So what’s so magical about S3 that means it can be accessed by both Lambda functions, when nothing else can? The answer is that we can create a VPC endpoint for S3, meaning that it can be accessed from inside the VPC, without affecting the ability to access it from outside the VPC. Amazon have made special provisions to support this. You’d have thought they could do something similar with SES, their Simple Email Service, as well and fix the whole issue like that. But it’s not currently possible to set SES up as a VPC endpoint, so in the meantime we’re stuck using S3 as a poor-man’s messaging interface.

The code needed to get all this up-and-running is minimal, and even the configuration of the various things required to fit it all together isn’t particularly onerous. So let’s give it a go.
 

Creating an AWS Lambda S3 email bridge

As we’ve discussed, the vagaries of AWS mean it’s hard to send out emails from a Lambda function that’s trapped inside a VPC alongside its RDS instance. Let’s look at how it’s possible to use S3 as a bridge between two Lambda functions, allowing one function inside the VPC to communicate with a function outside the VPC, so that we can send some emails.

At the heart of it all is an S3 bucket, so we need to set that up first. We’ll create a dedicated bucket for the purpose called ‘yfp-email-bridge’. You can call it whatever you want, but you’ll need to switch out ‘yfp-email-bridge’ in the instructions below for whatever name you choose.

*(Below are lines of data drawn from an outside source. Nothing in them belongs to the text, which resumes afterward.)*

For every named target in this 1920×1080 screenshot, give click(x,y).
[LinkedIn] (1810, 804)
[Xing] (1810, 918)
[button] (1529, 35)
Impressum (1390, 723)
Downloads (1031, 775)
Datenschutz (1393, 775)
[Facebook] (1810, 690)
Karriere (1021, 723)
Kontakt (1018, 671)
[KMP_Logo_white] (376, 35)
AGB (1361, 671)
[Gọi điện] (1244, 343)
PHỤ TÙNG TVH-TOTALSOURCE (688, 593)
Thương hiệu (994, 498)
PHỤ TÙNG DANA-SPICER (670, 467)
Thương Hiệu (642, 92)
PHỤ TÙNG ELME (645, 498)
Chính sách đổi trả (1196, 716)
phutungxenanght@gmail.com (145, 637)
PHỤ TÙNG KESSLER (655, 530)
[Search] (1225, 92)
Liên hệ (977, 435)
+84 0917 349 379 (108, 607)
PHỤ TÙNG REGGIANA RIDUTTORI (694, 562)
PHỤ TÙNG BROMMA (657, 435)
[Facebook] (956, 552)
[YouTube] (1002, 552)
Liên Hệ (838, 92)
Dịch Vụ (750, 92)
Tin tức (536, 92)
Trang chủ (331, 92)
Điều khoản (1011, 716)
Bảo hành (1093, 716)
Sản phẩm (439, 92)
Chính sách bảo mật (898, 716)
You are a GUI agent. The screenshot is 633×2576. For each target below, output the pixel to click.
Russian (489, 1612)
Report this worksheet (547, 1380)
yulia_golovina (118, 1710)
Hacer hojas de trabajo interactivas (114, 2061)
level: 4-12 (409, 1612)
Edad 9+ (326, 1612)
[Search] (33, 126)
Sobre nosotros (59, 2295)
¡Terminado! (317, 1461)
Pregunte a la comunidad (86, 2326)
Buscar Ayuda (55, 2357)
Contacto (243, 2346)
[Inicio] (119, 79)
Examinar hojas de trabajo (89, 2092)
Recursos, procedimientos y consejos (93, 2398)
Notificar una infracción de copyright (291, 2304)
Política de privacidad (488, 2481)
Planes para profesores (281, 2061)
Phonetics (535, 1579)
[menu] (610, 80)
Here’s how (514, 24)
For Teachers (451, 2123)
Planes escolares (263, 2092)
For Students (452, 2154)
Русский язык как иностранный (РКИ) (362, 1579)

Create the bucket using the Amazon S3 dashboard and create a folder inside it called email. You don’t need to do anything clever with permissions, and in fact we want everything to remain private, otherwise we introduce the potential for an evil snooper to read the emails that we’re sending.

Here’s my S3 bucket set up with the email folder viewed through the AWS console.

 
Create an S3 bucket with a folder called 'email' inside
 

Now let’s create our email sending Lambda function. We’re using Python 3.6 for this, but you can rewrite it for another language if that makes you happy.

So, open the AWS Lambda console and create a new function. You can call it whatever you like, but I’ve chosen send_email_uploaded_to_s3_bridge (which in retrospect is a bit of a mouthful, but there’s no way to rename a function after you’ve created it so I’m sticking with that). Set the runtime to Python 3.6. You can either use an existing role, or create a new one with S3 read and write permissions.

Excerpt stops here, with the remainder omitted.